The clinical trials (table 1) had similar eligibility criteria, which required a diagnosis of NF1 based on NIH consensus criteria,¹⁷ Eastern Cooperative Oncology Group (ECOG) performance status (or equivalent Lansky/Karnofsky score) of 0–2, serum hepatic transaminases ≤2 times the upper limit of normal, bilirubin ≤1.5 times the upper limit of normal, absolute neutrophil count ≥1,500/μL, and platelet count ≥100,000/μL. Three phase I trials (phenylbutyrate, phenylacetate, and tipifarnib) enrolled patients with refractory cancers and NF1-related PN simultaneously and defined a maximum tolerated dose (MTD) for the combined patient groups. All trials required that PN were inoperable, and 4 trials required that patients had progressive disease (phenylacetate, phenylbutyrate, tipifarnib phase II, pirfenidone phase II), although progression was objectively defined only in the phase II trials. Three trials (pirfenidone phase I and II, tipifarnib phase II) required PN with the potential to cause significant morbidity, such as head and neck PNthat could compromise the airway or great vessels, brachial or lumbar plexus PN that could cause nerve compression and loss of function, PN that could result in major deformity (e.g., orbital lesions) or significant cosmetic problems, PN of the extremity that cause limb hypertrophy or loss of function, and painful PN. Patients were treated and followed per the individual treatment protocol.
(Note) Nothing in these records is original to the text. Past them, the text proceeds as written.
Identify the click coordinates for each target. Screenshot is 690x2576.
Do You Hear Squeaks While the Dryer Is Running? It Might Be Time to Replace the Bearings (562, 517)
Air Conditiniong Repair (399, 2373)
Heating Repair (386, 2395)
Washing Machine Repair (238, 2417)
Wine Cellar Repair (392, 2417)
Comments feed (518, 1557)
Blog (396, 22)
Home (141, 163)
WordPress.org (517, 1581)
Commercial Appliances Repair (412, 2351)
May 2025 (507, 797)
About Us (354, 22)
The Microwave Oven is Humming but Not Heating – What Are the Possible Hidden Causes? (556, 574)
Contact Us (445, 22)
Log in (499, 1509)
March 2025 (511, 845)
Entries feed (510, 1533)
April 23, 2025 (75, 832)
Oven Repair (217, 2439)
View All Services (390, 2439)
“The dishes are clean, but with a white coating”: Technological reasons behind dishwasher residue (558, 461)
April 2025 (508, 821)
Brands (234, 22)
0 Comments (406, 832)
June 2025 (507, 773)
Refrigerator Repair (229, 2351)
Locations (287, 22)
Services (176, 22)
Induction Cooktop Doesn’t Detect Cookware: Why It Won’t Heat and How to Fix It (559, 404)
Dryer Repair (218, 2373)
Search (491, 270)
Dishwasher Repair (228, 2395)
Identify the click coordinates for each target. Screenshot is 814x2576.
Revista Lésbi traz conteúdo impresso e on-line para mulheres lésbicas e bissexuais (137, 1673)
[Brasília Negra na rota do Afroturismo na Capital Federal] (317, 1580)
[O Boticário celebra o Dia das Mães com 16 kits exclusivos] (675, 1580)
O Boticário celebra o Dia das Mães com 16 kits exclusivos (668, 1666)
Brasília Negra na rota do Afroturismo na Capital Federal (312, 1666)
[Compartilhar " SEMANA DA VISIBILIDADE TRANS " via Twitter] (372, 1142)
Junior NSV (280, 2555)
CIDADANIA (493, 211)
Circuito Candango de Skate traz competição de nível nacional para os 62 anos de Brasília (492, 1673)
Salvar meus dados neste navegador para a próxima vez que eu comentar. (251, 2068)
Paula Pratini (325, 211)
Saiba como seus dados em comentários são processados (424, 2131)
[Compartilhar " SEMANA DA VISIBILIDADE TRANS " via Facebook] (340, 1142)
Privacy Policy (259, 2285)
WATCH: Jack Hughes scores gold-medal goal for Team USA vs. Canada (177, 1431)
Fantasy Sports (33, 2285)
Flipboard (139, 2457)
Pre-enrollment characteristics.

Pre-enrollment characteristics collected included age at enrollment, age at diagnosis of NF1, sex, family history, race, performance status, height, weight, blood pressure, complete blood count, hepatic enzymes and bilirubin, tumor volume, tumor location, prior surgery, other malignancies, prior treatment regimens and radiation (for PN or other tumors such as optic glioma), presence of pain, daily narcotic use, and concomitant medications, which included regularly scheduled medications that patients were taking prior to starting the treatment trial and excluded medications that were administered on an as-needed basis, vitamin supplements, and topical medications. Associated conditions with NF1 were also tabulated, such as skeletal complications (scoliosis, pseudoarthrosis, limb length discrepancy, pectus excavatum) and cognitive deficits (caregiver reported). In addition, the PN location, size, and associated actual or potential complications were categorized as follows: major physical deformity—cosmetically significant facial, trunk, extremity masses, or spine (scoliosis related to PN); limb hypertrophy; airway compression—present (clinical compromise such as tracheostomy, airway stent, or continuous positive airway pressure) or potential (PN in close proximity to upper and lower airway); spinal cord compression—present (deformity of spinal cord by neurofibroma, disruption of CSF surrounding spinal cord) or potential (spinal neurofibroma protruding into the spinal canal, but not deforming spinal cord); blood vessel compression—present (clinical vascular compromise) or potential (PN encasing large blood vessels of the heart such as aorta, or others such as femoral artery); major bodily dysfunction—present (motor weakness, decreased vision, or urinary or bowel incontinence as a result of PN) or potential (PN involving spinal or peripheral nerves, or surrounding bladder and rectum).

Outcome characteristics.

Outcome characteristics were collected in 19 patients enrolled in phase I trials. Patients on phase II trials (pirfenidone and tipifarnib) were excluded from this analysis because the trials were ongoing or included a masked placebo control arm. Outcome data collected included total cycle number received, participation in pharmacokinetic (PK) studies, grade >2 toxicities experienced by the patient and judged to be at least possibly related to the investigational agent, dose-limiting toxicities (DLT) as defined by each protocol, hospitalizations, blood product transfusions, off study reason, and time to progression. Subjects were considered evaluable for toxicity if they completed at least one treatment cycle or if they experienced a DLT during the first treatment cycle. Progression was defined as ≥20% increase in PN volume for the pegintron and pirfenidone phase I and a 25% increase in bidimensional measurements by WHO criteria for the tipifarnib, phenylbutyrate, and phenylacetate phase I trials.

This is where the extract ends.